▸ The records
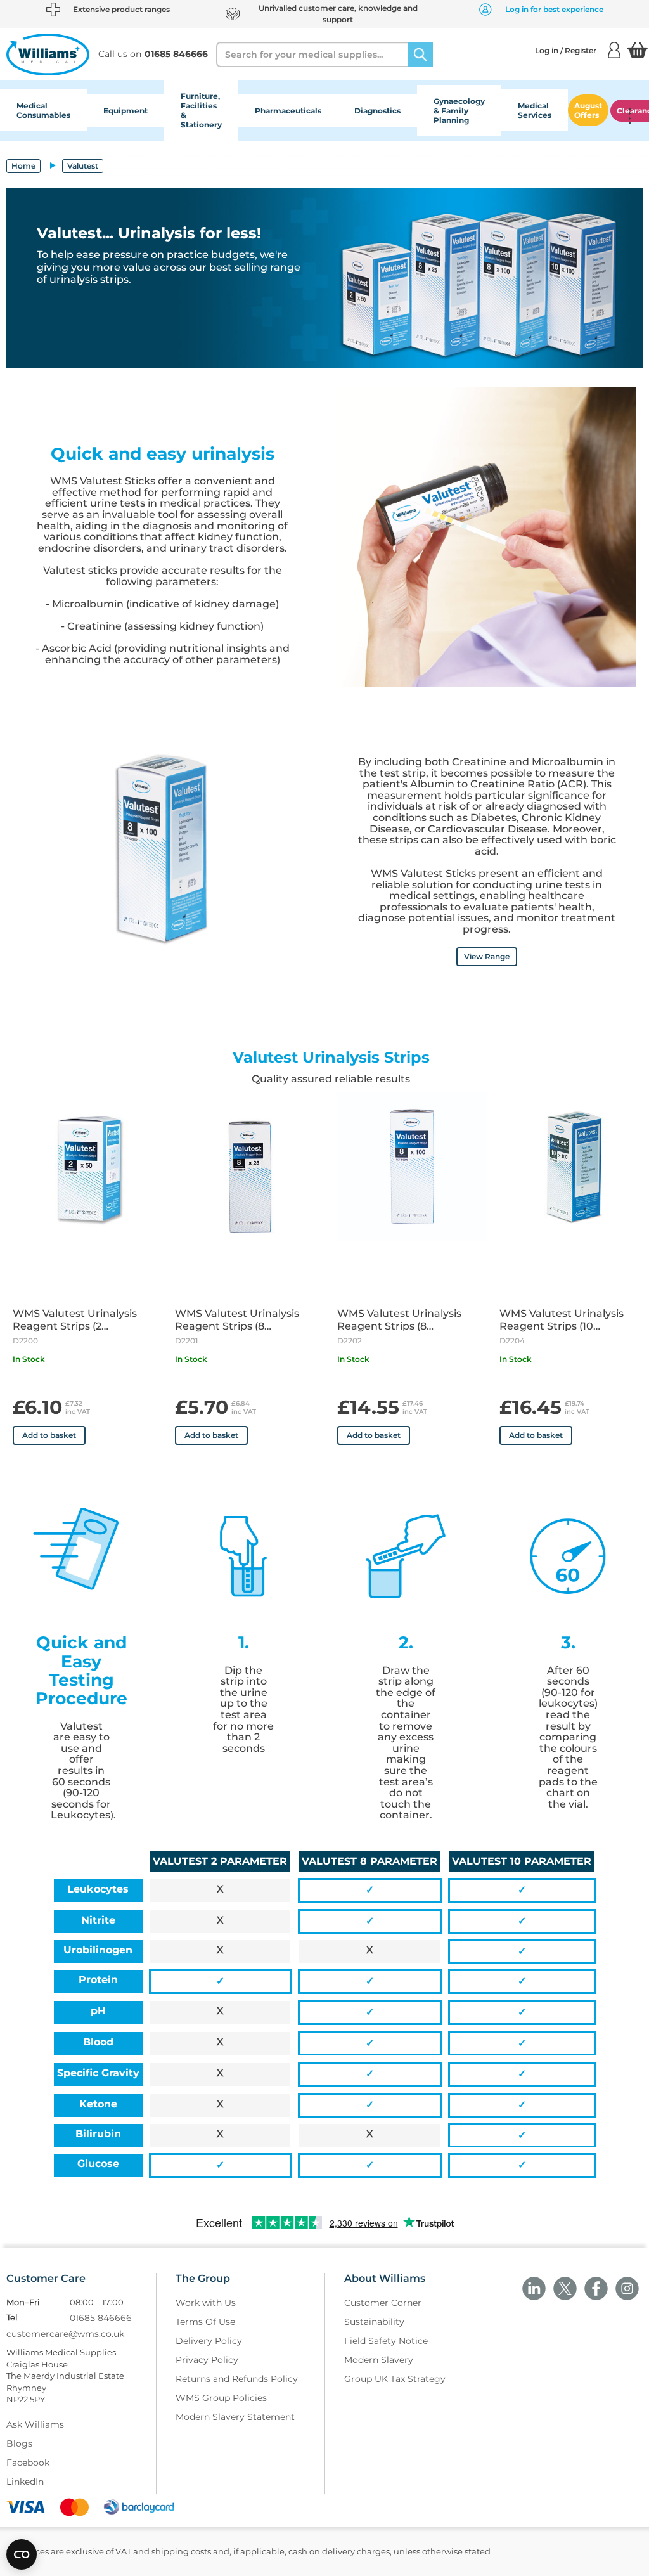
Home (23, 166)
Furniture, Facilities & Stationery (201, 110)
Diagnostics (377, 110)
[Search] (420, 54)
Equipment (125, 110)
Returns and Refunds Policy (237, 2379)
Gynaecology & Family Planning (459, 110)
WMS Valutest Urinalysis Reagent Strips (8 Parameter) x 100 (399, 1320)
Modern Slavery (378, 2360)
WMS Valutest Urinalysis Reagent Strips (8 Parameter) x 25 (237, 1320)
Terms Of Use (205, 2321)
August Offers (588, 110)
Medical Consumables (43, 110)
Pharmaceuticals (288, 110)
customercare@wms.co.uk (65, 2334)
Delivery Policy (209, 2340)
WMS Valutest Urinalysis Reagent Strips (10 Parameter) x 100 (561, 1320)
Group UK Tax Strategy (395, 2379)
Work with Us (206, 2302)
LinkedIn (25, 2481)
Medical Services (534, 110)
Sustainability (374, 2321)
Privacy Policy (207, 2360)
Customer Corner (382, 2302)
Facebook (27, 2462)
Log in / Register (565, 50)
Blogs (19, 2443)
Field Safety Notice (386, 2340)
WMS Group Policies (221, 2398)
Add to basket (49, 1435)
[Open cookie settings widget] (21, 2554)
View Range (487, 956)
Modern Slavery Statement (235, 2417)
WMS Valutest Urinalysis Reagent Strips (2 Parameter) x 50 (75, 1320)
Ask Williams (35, 2424)
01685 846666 (101, 2318)
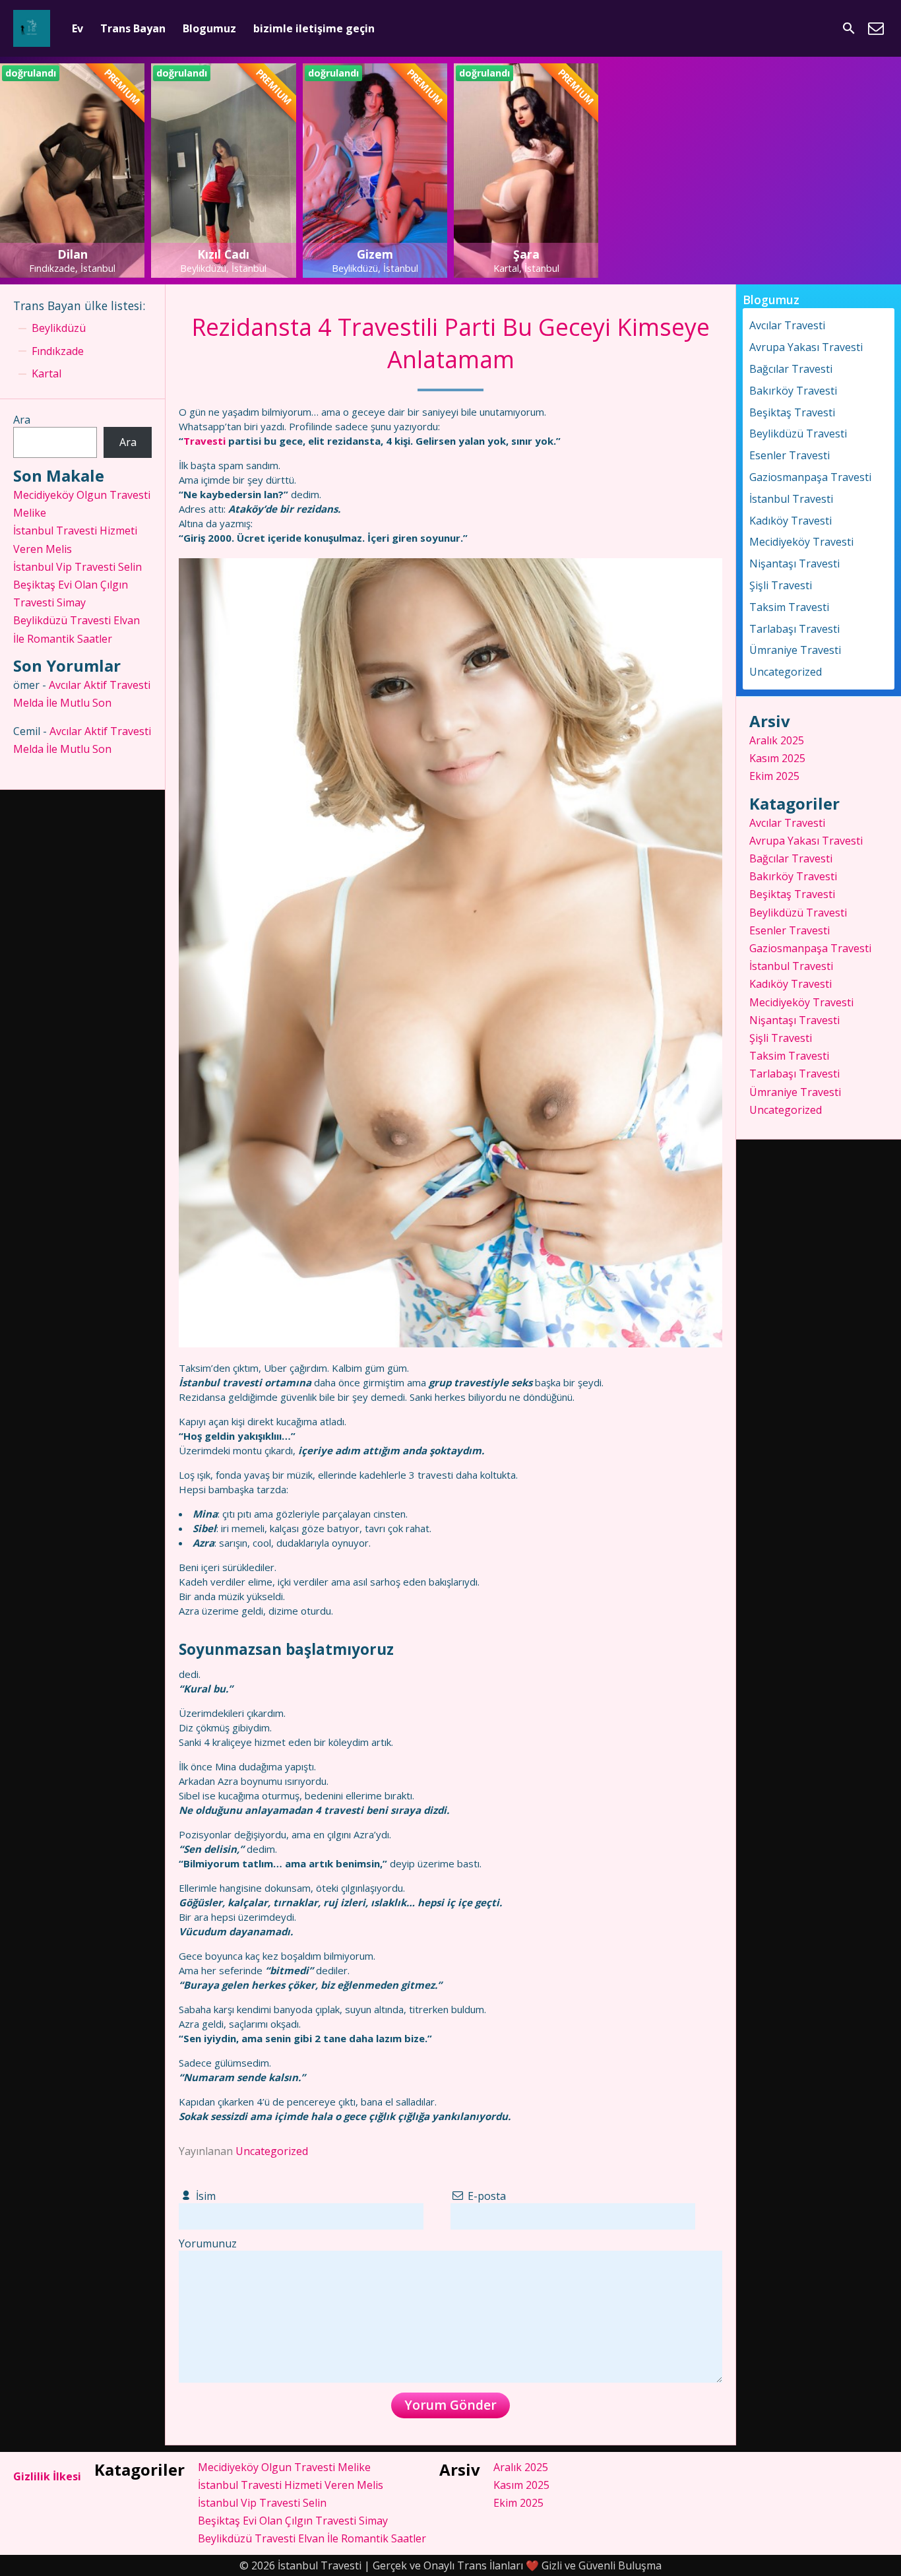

▸ The task
Every record must be duplicated exactly, except for the pictures, which are left out.

▸ Task answer
Home (23, 166)
Furniture, Facilities & Stationery (201, 110)
Diagnostics (377, 110)
[Search] (420, 54)
Equipment (125, 110)
Returns and Refunds Policy (237, 2379)
Gynaecology & Family Planning (459, 110)
WMS Valutest Urinalysis Reagent Strips (8 Parameter) x 100 (399, 1320)
Modern Slavery (378, 2360)
WMS Valutest Urinalysis Reagent Strips (8 Parameter) x 25 (237, 1320)
Terms Of Use (205, 2321)
August Offers (588, 110)
Medical Consumables (43, 110)
Pharmaceuticals (288, 110)
customercare@wms.co.uk (65, 2334)
Delivery Policy (209, 2340)
WMS Valutest Urinalysis Reagent Strips (10 Parameter) x 100 (561, 1320)
Group UK Tax Strategy (395, 2379)
Work with Us (206, 2302)
LinkedIn (25, 2481)
Medical Services (534, 110)
Sustainability (374, 2321)
Privacy Policy (207, 2360)
Customer Corner (382, 2302)
Facebook (27, 2462)
Log in / Register (565, 50)
Blogs (19, 2443)
Field Safety Notice (386, 2340)
WMS Group Policies (221, 2398)
Add to basket (49, 1435)
[Open cookie settings widget] (21, 2554)
View Range (487, 956)
Modern Slavery Statement (235, 2417)
WMS Valutest Urinalysis Reagent Strips (2 Parameter) x 50 (75, 1320)
Ask Williams (35, 2424)
01685 846666 (101, 2318)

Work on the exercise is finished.